Your task is to reproduce exactly the lines that run from the beginning of the data through the line where "Screen dimensions: 700x443" appears.

Pixel coordinate grounding data
______________________________
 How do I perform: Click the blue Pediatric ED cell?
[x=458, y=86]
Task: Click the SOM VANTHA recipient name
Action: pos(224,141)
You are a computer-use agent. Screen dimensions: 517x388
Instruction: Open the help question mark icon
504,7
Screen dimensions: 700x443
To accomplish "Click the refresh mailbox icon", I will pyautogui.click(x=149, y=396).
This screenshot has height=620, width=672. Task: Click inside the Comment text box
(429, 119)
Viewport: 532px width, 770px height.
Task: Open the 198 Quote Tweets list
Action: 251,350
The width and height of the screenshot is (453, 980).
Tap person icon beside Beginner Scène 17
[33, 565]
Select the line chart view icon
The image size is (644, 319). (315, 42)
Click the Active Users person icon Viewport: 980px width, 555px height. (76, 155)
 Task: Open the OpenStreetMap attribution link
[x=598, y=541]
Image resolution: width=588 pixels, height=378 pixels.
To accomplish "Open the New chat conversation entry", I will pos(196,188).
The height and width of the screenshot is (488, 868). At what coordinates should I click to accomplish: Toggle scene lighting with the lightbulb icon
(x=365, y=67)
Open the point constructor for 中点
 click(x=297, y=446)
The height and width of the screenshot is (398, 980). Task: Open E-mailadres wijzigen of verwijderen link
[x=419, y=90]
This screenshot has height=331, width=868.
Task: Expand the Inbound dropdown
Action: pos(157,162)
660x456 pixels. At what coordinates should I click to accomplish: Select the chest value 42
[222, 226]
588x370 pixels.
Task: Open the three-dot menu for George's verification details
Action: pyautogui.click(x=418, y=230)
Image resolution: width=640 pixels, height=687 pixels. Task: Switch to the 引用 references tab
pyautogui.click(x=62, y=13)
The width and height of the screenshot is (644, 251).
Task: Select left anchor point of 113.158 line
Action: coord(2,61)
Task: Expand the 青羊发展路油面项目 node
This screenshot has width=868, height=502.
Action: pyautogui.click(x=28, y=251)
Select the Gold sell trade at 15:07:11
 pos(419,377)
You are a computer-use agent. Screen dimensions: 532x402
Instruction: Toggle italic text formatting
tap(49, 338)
______________________________
--- Response ---
 How do I perform: Click the blue Pediatric ED cell?
[x=458, y=86]
Task: Click the SOM VANTHA recipient name
Action: pos(224,141)
You are a computer-use agent. Screen dimensions: 517x388
Instruction: Open the help question mark icon
504,7
Screen dimensions: 700x443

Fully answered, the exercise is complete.